そして、腱鞘炎を起こすのは、キーボードを強く叩き過ぎることが原因です。
ついつい急いでいると強くキーを叩いてしまいますが、軽くピアノを弾くように指を上に上げすぎない、浮かせすぎないようにしてください。当社では、静電容量無接点方式というキーボードを使っています。なんだか漢字だらけですが、この方式は底打ち感やその反動がないので極めて手首や指の関節に優しいのです。

やがて音声入力や手書き入力が主力になってくるのかも知れません。その時にはせっかく覚えたTTもムダになるのでしょう。しかし、今のところは仕事で使えるレベルではないようです。もう少し皆さんもローマ字入力のお世話になるのでしょう。

仕事とは自分とは何かを表現することです。
自分を表現するためにもTTの習得は欠かせないと私は考えています。


自分が本当にTTで打てているかどうかを確認するには、指をキーボードの上に置いて、その上を薄いタオルか何かで覆ってあげて、その状態で新聞記事か何かをタイプしてみることです。速さは何も問題なくて、”ゆっくりでも良いからその状態で記事が完璧に打てたらあなたはTTができているということになります。”
まったくできない人でも一週間絶対にキーボードを見ないと決めてやっていけばその一週間以内に必ずTTはマスターできることを私が保証します。但し、その途中で一度でも手元を見たらリセットです。

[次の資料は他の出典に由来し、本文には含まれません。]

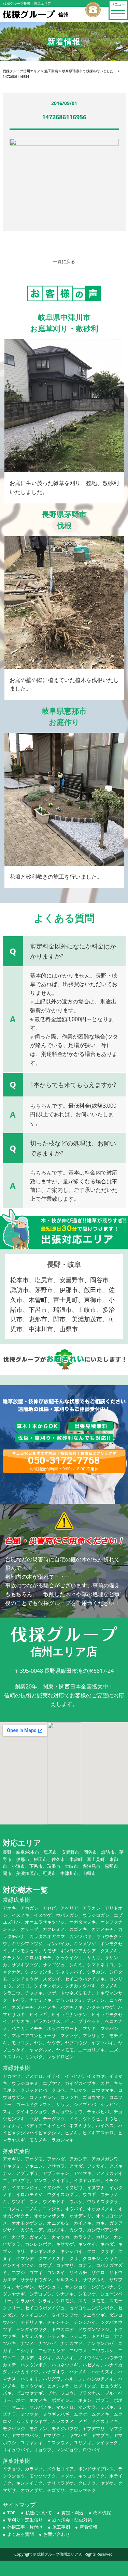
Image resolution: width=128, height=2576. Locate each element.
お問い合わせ (56, 2534)
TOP (11, 2513)
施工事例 (61, 2527)
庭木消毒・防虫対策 (72, 2520)
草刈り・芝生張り (25, 2520)
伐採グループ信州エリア (57, 2554)
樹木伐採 (102, 2513)
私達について (38, 2513)
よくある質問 (20, 2534)
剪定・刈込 (72, 2513)
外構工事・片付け (25, 2527)
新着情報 (88, 2527)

私は、このタイピング方法をタッチタイピングと表現し、日本で昔から使われているブラインドタッチということばは敢えて使いません。それはブラインドが目の見えない人のことを意味し差別語だからと言われていることに従ってのことではありません。ことば狩りにくみするものでもありません。ブラインドタッチが和製英語であるというのと、モニター自体はちゃんと目を開けて見ているからです。逆にちゃんと見なきゃいけないわけです。そこを強調するためにタッチタイピングという単語を使っています。